I'm not aware of how she helped or what she said but I do know through her work on a telephone helpline that she knew well the different between empathy and sympathy.

What she found, particularly with online support forums, was that people wanted to go on, ad infinitum, about their problems in the expectation that others would say how sorry they felt for them and that they had a s**t life.

She got tired of the disabling language used in posts and replies that she eventually stopped reading and contributing.

I notice myself doing what she didn't like and that is when I meet with my friends I'm often relating to them the latest thing that isn't going quite as I want it to in my life. Even being aware of this issue and trying to avoid these topics I find they still manage to sneak their way into the conversation.

This makes me think of another oft espoused phrase that goes something like: "Surround yourself with people who support, encourage, and love you (for being you)."

I'm happy to admit that I am learning to spend less time with people that "drag me down" and am much faster at culling time wasters.

Brian Tracy would say that my "Law of attraction" is working perfectly in that I'm attracting people who reflect my uppermost thoughts and expressions.
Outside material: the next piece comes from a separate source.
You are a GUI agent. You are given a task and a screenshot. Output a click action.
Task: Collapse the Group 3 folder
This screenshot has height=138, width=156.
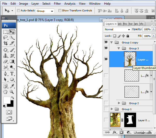click(x=119, y=48)
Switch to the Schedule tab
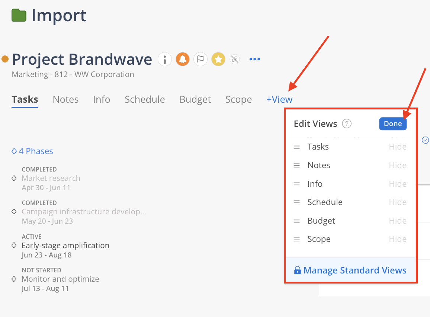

Over my life I've often wondered where these supporting people are. I've often reflected what a wonderful situation it would be to be in if people encouraged me to pursue my goals. I worked with such a woman in New Zealand for a while. Hearing "Good for you!" did wonders to my self-worth.

Another phrase that comes to mind goes a little like this: "There are 3 kinds of people. Those who talk about people. Those who talk about things. And those who talk about ideas." The implication is that the latter group is the best one to be a part of. Be a creationist.


Just yesterday my American flatmate Naropa, Scottish friend Hazel, and I were talking about cultural differences between Turkey, China, and our own. Even with all three of us having travelled to a fair number of countries it was still surprising to hear, in some ways, just how diverse they were. I've come to accept that perspectives can be hugely different depending on your background, parenting, and culture etc., but I often forget.

A case-in-point, and to me a fascinating one, was when Naropa told us about his strange experiences in China seeing people walking onto the street without looking to see if there was any traffic first. And that it wasn't uncommon to see people being hit by traffic. Now to you (I'm assuming) and I that sounds incredible. 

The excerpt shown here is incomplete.